An old woman went to the market and a horse stepped on her basket and smashed her eggs. The rider offered to pay for the eggs and asked her how many there were. She did not remember the exact number, but when she had taken them two at a time there was one egg left, and the same happened when she took three, four, five, and six at a time. But when she took them seven at a time, they came out even. What is the smallest number of eggs she could have had?

(In reply to

more formally by Steven Lord)

The problem essentially asks to find integer x to solve a system of congruences:

x = 1 mod 60

x = 0 mod 7

With 60 and 7 being coprime, solving this is basically applying the Chinese Remainder Theorem.

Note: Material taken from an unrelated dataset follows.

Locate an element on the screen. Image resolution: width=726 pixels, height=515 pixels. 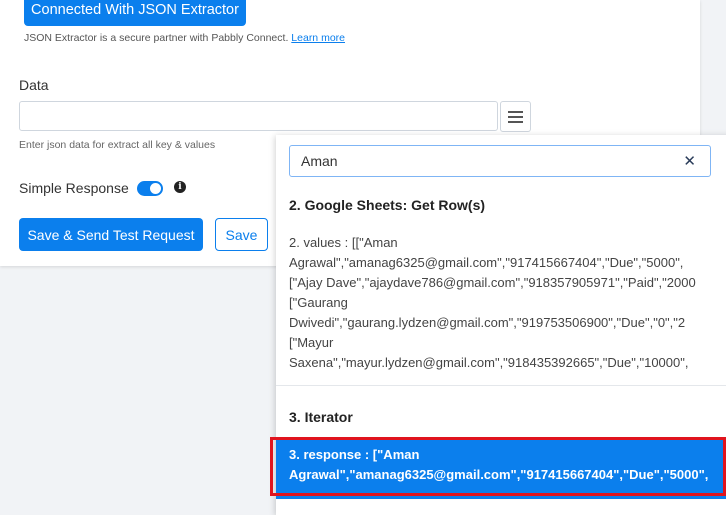
info-icon: i is located at coordinates (180, 187).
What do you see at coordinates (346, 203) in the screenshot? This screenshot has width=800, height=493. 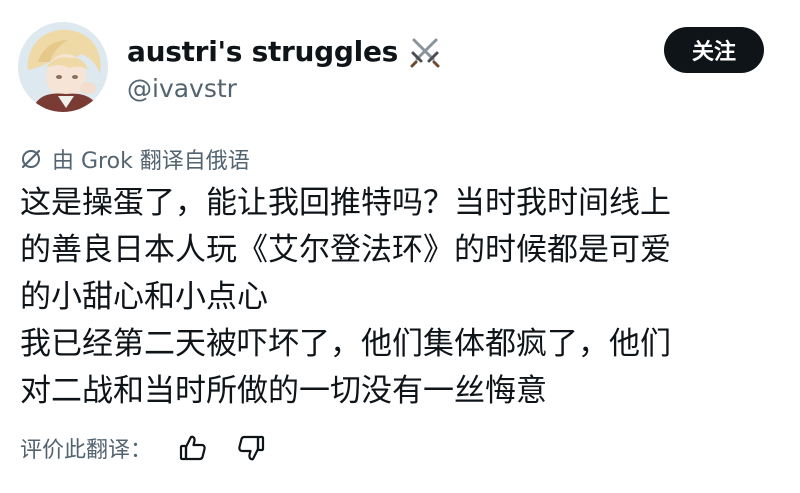 I see `tweet-line: 这是操蛋了，能让我回推特吗？当时我时间线上` at bounding box center [346, 203].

The wikipedia page on the theorem has a lot of useful info. https://en.wikipedia.org/wiki/Chinese_remainder_theorem

An explicit solution can be found by first calculating a pair of values S and T such that 60*S + 7*T = 1. Then a solution x = 0*60*S + 1*7*T. To solve for S and T this without guessing an extended Euclidean algorithm can be applied. https://en.wikipedia.org/wiki/Extended_Euclidean_algorithm

index | quotient | remainder | S value | T value

0 | | 60 | 1 | 0

1 | | 7 | 0 | 1

2 | 60/7=8 | 60-7*8=4 | 1-0*8=1 | 0-1*8=-8

3 | 7/4=1 | 7-4*1=3 | 0-1*1=-1 | 1-(-8)*1=9

4 | 4/3=1 | 4-3*1=1 | 1-(-1)*1=2 | -8-9*1=-17

5 | 3/1=3 | 3-1*3=0 | Stop here

The S and T values from the last nonzero remainder are the values needed. Then 60*2 + 7*(-17) = 1. Then back to the Chinese Remainder Theorem. If we already have 60*2 + 7*(-17) = 1 then x = 0*60*2 + 1*7*(-17) = -119. Then the smallest positive integer solution is -119+60*7 = **301**.